When Daisy Lehman of Cleveland brought home her pug puppy last summer, it was with explicit feeding instructions from the breeder. “He told me to transition slowly from the food he’d been giving her to the puppy formula I was planning to give her,” says Lehman. The advice was sound, but Lehman was still not sure what this new puppy food should be.
“Puppies have different nutritional needs than adult and senior dogs,” says Katy Nelson, DVM, a Virginia-based emergency veterinarian. “They need a food specifically formulated for young dogs. They also have size-specific needs.” Small breeds need more protein and calories. Large-breed puppies must have less of both to avoid joint and bone problems as they grow. Below, Nelson offers more advice on what you should look for when choosing a commercial puppy formula for your young best friend.
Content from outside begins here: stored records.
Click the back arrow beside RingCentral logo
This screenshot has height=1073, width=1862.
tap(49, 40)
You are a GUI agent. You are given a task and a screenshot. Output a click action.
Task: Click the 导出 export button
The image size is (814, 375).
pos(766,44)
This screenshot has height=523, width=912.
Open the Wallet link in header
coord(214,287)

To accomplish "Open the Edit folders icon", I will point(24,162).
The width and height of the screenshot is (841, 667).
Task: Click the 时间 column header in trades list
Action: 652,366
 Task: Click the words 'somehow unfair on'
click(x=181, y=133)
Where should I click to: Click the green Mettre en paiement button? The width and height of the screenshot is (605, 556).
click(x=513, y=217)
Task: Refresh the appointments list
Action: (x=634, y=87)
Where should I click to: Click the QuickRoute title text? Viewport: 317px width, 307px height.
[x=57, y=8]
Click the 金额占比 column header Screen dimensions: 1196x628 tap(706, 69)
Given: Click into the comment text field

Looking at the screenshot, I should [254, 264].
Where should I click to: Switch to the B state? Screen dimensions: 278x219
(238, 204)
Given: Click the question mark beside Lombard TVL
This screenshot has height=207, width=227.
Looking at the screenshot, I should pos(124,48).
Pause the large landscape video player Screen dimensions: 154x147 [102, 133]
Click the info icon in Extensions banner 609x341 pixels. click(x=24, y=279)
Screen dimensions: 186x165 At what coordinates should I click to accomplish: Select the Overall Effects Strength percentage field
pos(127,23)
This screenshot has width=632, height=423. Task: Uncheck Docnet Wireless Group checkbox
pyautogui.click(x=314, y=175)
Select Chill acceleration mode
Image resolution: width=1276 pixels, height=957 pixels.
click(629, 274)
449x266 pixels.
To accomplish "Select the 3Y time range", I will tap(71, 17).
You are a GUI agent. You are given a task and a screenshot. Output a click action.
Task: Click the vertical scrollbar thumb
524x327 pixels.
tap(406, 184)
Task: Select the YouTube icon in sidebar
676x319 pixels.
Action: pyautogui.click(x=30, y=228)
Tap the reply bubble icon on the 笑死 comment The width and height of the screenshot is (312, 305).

Prebiotics are nondigestible ingredients (oligosaccharides) that work in the digestive system to help good bacteria thrive and multiply. This is important because good bacteria help with digestion. Without them, the body loses nutrients and ends up with gastrointestinal tract irregularity. “We see it all the time in dogs, particularly puppies, because their immune systems aren’t sturdy,” says Dr. Nelson.
Prebiotics are especially important in pups because they are naturally nervous critters. Events like thunderstorms, vacuuming, or mom and dad going out of town cause quite a lot of stress. This leads to the release of cortisol, which changes bacteria in the system. Prebiotics help to balance out your puppy’s system, promoting the good bacteria over the bad.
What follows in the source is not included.